What is being asked: Set each line of the records down again exactly, please.

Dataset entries
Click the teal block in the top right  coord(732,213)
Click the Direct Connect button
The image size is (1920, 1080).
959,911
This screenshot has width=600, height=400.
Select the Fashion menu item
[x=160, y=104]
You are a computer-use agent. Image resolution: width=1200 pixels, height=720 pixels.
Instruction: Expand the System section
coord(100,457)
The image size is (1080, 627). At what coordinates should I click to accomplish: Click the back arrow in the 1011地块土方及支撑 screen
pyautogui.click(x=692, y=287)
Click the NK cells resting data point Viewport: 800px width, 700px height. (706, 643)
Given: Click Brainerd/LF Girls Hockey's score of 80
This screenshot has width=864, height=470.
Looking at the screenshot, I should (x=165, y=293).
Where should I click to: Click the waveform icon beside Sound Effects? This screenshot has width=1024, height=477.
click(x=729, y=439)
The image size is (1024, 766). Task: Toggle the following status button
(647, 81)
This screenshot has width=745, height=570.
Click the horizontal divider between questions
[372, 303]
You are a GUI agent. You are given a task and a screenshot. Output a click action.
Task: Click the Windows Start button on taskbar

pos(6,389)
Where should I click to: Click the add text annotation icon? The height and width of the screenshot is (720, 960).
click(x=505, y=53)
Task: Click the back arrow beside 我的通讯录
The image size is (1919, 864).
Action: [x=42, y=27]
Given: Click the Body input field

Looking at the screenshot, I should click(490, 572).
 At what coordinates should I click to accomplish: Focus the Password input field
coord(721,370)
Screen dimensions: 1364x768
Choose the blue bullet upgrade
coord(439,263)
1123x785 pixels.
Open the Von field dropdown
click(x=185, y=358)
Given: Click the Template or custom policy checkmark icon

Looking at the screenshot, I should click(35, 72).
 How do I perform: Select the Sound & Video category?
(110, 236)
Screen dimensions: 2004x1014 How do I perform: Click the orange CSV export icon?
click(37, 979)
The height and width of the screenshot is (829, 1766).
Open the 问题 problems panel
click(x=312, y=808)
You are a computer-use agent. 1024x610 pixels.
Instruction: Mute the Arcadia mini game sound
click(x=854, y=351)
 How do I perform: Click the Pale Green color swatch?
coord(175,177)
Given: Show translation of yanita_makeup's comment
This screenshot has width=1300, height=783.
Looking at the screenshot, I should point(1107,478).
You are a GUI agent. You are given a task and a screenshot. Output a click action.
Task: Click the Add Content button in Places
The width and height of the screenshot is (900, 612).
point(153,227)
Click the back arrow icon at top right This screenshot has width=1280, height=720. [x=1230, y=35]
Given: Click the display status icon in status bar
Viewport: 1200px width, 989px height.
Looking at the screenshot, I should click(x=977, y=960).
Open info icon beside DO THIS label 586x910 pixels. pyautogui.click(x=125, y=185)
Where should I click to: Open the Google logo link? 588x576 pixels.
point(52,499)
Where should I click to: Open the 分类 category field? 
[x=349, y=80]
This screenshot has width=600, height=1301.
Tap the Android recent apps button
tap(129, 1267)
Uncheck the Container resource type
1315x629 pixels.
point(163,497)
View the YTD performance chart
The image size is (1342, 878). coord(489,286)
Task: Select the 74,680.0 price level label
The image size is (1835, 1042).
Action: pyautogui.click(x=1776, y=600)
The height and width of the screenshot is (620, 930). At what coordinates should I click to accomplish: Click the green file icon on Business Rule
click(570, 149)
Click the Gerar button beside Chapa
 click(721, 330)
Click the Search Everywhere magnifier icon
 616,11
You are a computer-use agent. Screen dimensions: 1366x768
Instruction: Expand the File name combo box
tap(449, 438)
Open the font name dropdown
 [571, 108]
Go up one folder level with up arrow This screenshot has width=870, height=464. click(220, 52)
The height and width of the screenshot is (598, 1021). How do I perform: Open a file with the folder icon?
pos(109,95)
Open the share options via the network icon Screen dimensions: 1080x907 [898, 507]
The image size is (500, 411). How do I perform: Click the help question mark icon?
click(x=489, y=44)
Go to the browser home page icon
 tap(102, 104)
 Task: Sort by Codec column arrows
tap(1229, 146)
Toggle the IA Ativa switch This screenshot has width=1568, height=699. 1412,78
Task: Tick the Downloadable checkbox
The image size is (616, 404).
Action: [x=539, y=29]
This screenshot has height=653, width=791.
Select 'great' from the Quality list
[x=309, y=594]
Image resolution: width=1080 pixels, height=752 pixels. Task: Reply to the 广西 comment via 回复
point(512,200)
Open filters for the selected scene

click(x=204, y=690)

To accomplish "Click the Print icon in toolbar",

Your response:
Click the teal block in the top right  coord(732,213)
Click the Direct Connect button
The image size is (1920, 1080).
959,911
This screenshot has width=600, height=400.
Select the Fashion menu item
[x=160, y=104]
You are a computer-use agent. Image resolution: width=1200 pixels, height=720 pixels.
Instruction: Expand the System section
coord(100,457)
The image size is (1080, 627). At what coordinates should I click to accomplish: Click the back arrow in the 1011地块土方及支撑 screen
pyautogui.click(x=692, y=287)
Click the NK cells resting data point Viewport: 800px width, 700px height. (706, 643)
Given: Click Brainerd/LF Girls Hockey's score of 80
This screenshot has width=864, height=470.
Looking at the screenshot, I should (x=165, y=293).
Where should I click to: Click the waveform icon beside Sound Effects? This screenshot has width=1024, height=477.
click(x=729, y=439)
The image size is (1024, 766). Task: Toggle the following status button
(647, 81)
This screenshot has width=745, height=570.
Click the horizontal divider between questions
[372, 303]
You are a GUI agent. You are given a task and a screenshot. Output a click action.
Task: Click the Windows Start button on taskbar

pos(6,389)
Where should I click to: Click the add text annotation icon? The height and width of the screenshot is (720, 960).
click(x=505, y=53)
Task: Click the back arrow beside 我的通讯录
The image size is (1919, 864).
Action: [x=42, y=27]
Given: Click the Body input field

Looking at the screenshot, I should click(490, 572).
 At what coordinates should I click to accomplish: Focus the Password input field
coord(721,370)
Screen dimensions: 1364x768
Choose the blue bullet upgrade
coord(439,263)
1123x785 pixels.
Open the Von field dropdown
click(x=185, y=358)
Given: Click the Template or custom policy checkmark icon

Looking at the screenshot, I should click(35, 72).
 How do I perform: Select the Sound & Video category?
(110, 236)
Screen dimensions: 2004x1014 How do I perform: Click the orange CSV export icon?
click(37, 979)
The height and width of the screenshot is (829, 1766).
Open the 问题 problems panel
click(x=312, y=808)
You are a computer-use agent. 1024x610 pixels.
Instruction: Mute the Arcadia mini game sound
click(x=854, y=351)
 How do I perform: Click the Pale Green color swatch?
coord(175,177)
Given: Show translation of yanita_makeup's comment
This screenshot has width=1300, height=783.
Looking at the screenshot, I should point(1107,478).
You are a GUI agent. You are given a task and a screenshot. Output a click action.
Task: Click the Add Content button in Places
The width and height of the screenshot is (900, 612).
point(153,227)
Click the back arrow icon at top right This screenshot has width=1280, height=720. [x=1230, y=35]
Given: Click the display status icon in status bar
Viewport: 1200px width, 989px height.
Looking at the screenshot, I should click(x=977, y=960).
Open info icon beside DO THIS label 586x910 pixels. pyautogui.click(x=125, y=185)
Where should I click to: Open the Google logo link? 588x576 pixels.
point(52,499)
Where should I click to: Open the 分类 category field? 
[x=349, y=80]
This screenshot has width=600, height=1301.
Tap the Android recent apps button
tap(129, 1267)
Uncheck the Container resource type
1315x629 pixels.
point(163,497)
View the YTD performance chart
The image size is (1342, 878). coord(489,286)
Task: Select the 74,680.0 price level label
The image size is (1835, 1042).
Action: pyautogui.click(x=1776, y=600)
The height and width of the screenshot is (620, 930). At what coordinates should I click to accomplish: Click the green file icon on Business Rule
click(570, 149)
Click the Gerar button beside Chapa
 click(721, 330)
Click the Search Everywhere magnifier icon
 616,11
You are a computer-use agent. Screen dimensions: 1366x768
Instruction: Expand the File name combo box
tap(449, 438)
Open the font name dropdown
 [571, 108]
Go up one folder level with up arrow This screenshot has width=870, height=464. click(220, 52)
The height and width of the screenshot is (598, 1021). How do I perform: Open a file with the folder icon?
pos(109,95)
Open the share options via the network icon Screen dimensions: 1080x907 [898, 507]
The image size is (500, 411). How do I perform: Click the help question mark icon?
click(x=489, y=44)
Go to the browser home page icon
 tap(102, 104)
 Task: Sort by Codec column arrows
tap(1229, 146)
Toggle the IA Ativa switch This screenshot has width=1568, height=699. 1412,78
Task: Tick the Downloadable checkbox
The image size is (616, 404).
Action: [x=539, y=29]
This screenshot has height=653, width=791.
Select 'great' from the Quality list
[x=309, y=594]
Image resolution: width=1080 pixels, height=752 pixels. Task: Reply to the 广西 comment via 回复
point(512,200)
Open filters for the selected scene

click(x=204, y=690)

To accomplish "Click the Print icon in toolbar",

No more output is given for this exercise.